* [Estratto del testo]:
++++

4) limitare gli effetti ambientali negativi generati dall’urbanizzazione e dalla localizzazione di grandi funzioni urbane, commerciali o industriali (ad esempio sulla mobilità), attraverso un principio di internalizzazione delle esternalità e di correzione del mercato. Tale principio giustificherebbe la possibile differenziazione territoriale degli oneri connessi al permesso di costruire, secondo la tradizione americana degli «impact fee», nonché una loro elevazione rispetto ai modestissimi parametri attuali. Soprattutto tale principio si applicherebbe al livello intercomunale, favorendo i Comuni contermini in presenza di esternalità negative generate nel Comune vicino; solo così il giusto dettato della legge sulla formazione di consorzi fra Comuni e la possibile redistribuzione dell’Ici (articolo 12, comma 2b)e degli oneri connessi al permesso di costruire avrebbe qualche possibilità di dare risultati concreti.

Inutile dire che di tali principi, che costituiscono le grandi direttrici su cui ci si sta muovendo in tutta Europa, non vi è traccia nella legge e anzi, come detto, vi si possono trovare abbastanza esplicitamente indicazioni esattamente contrarie.

++++

* [Materiale mostrato]:

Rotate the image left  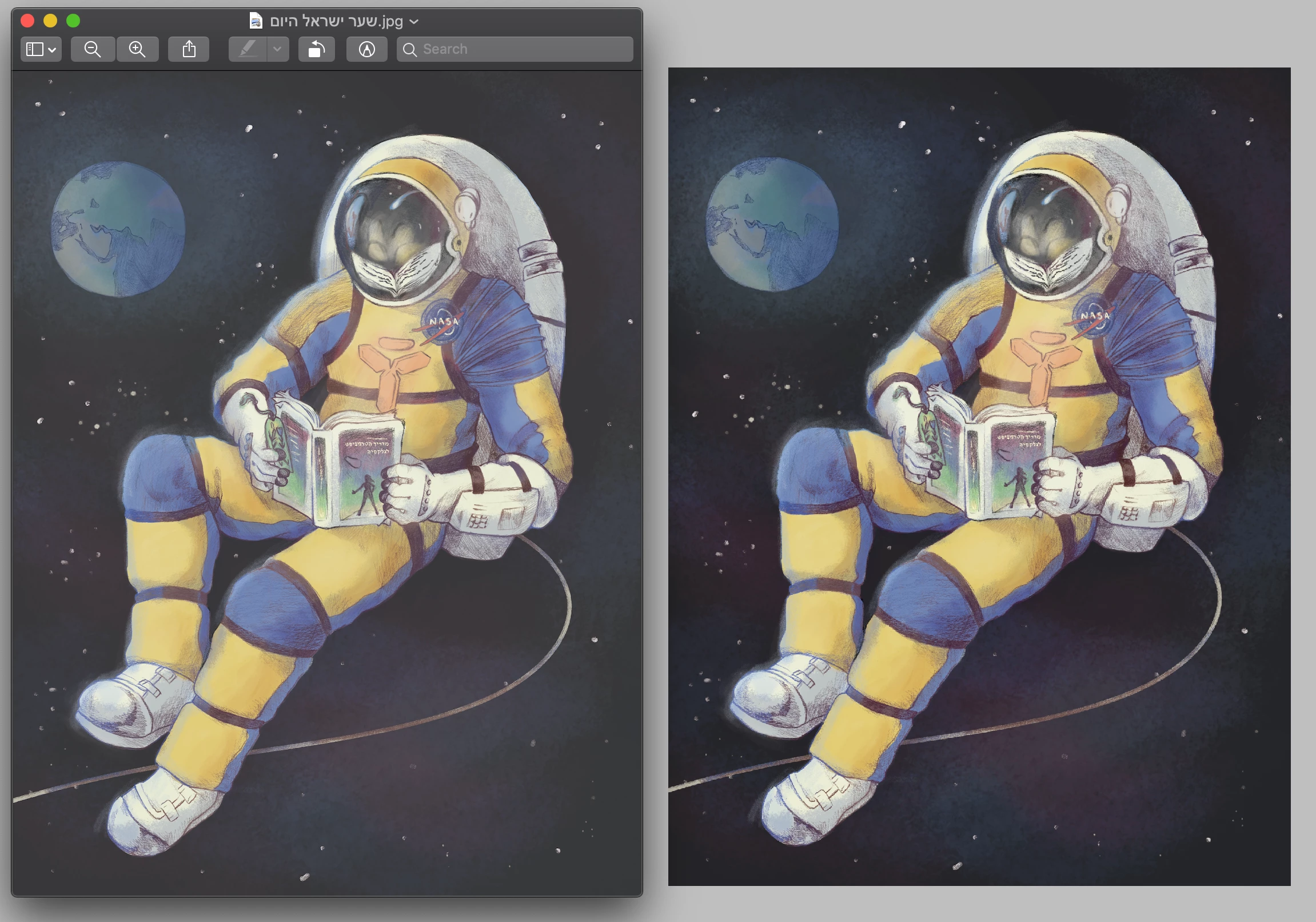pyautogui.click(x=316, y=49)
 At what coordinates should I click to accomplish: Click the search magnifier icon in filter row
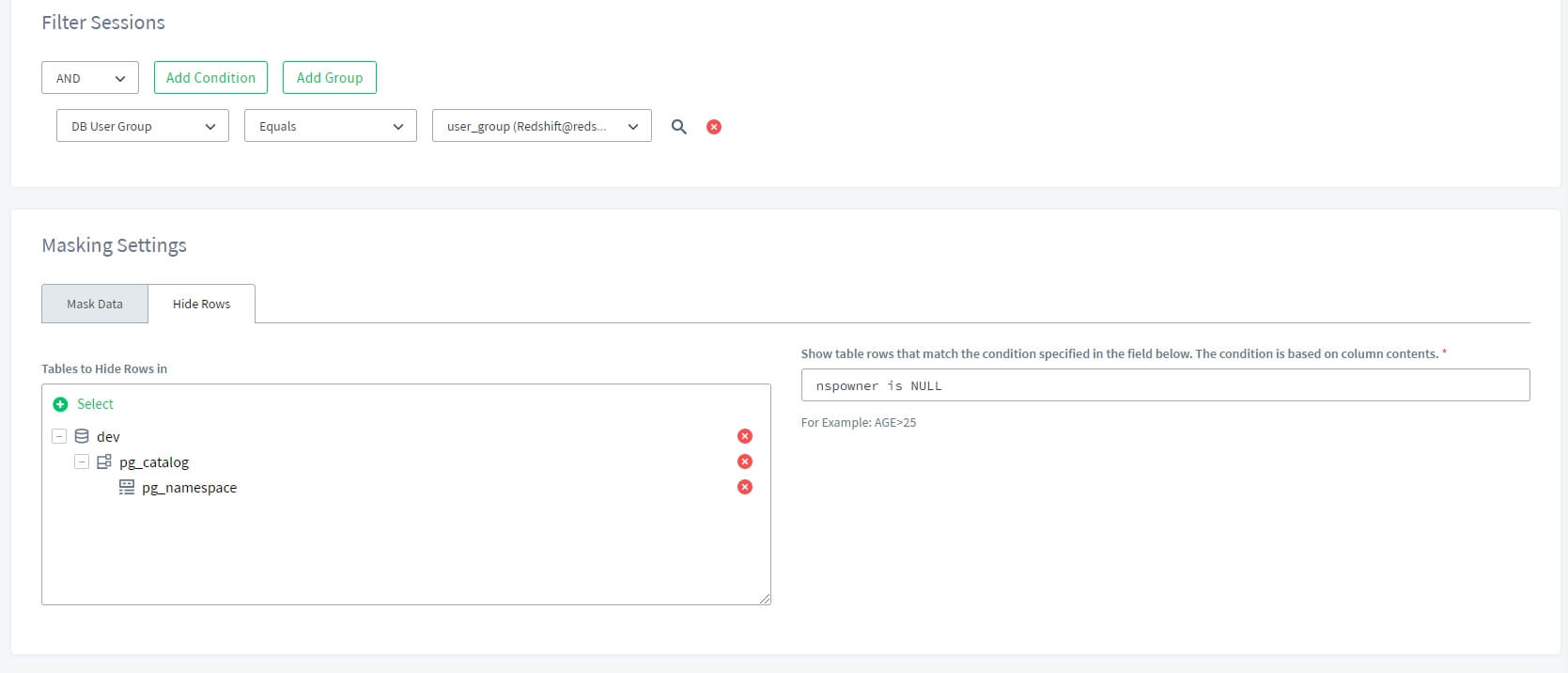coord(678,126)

++++

* [Il tuo compito]: Ripeti parola per parola il passo dell'estratto sull'urbanizzazione da "Inutile dire che" a "indicazioni esattamente contrarie.". Il materiale non è necessario.

* [Risposta]:
Inutile dire che di tali principi, che costituiscono le grandi direttrici su cui ci si sta muovendo in tutta Europa, non vi è traccia nella legge e anzi, come detto, vi si possono trovare abbastanza esplicitamente indicazioni esattamente contrarie.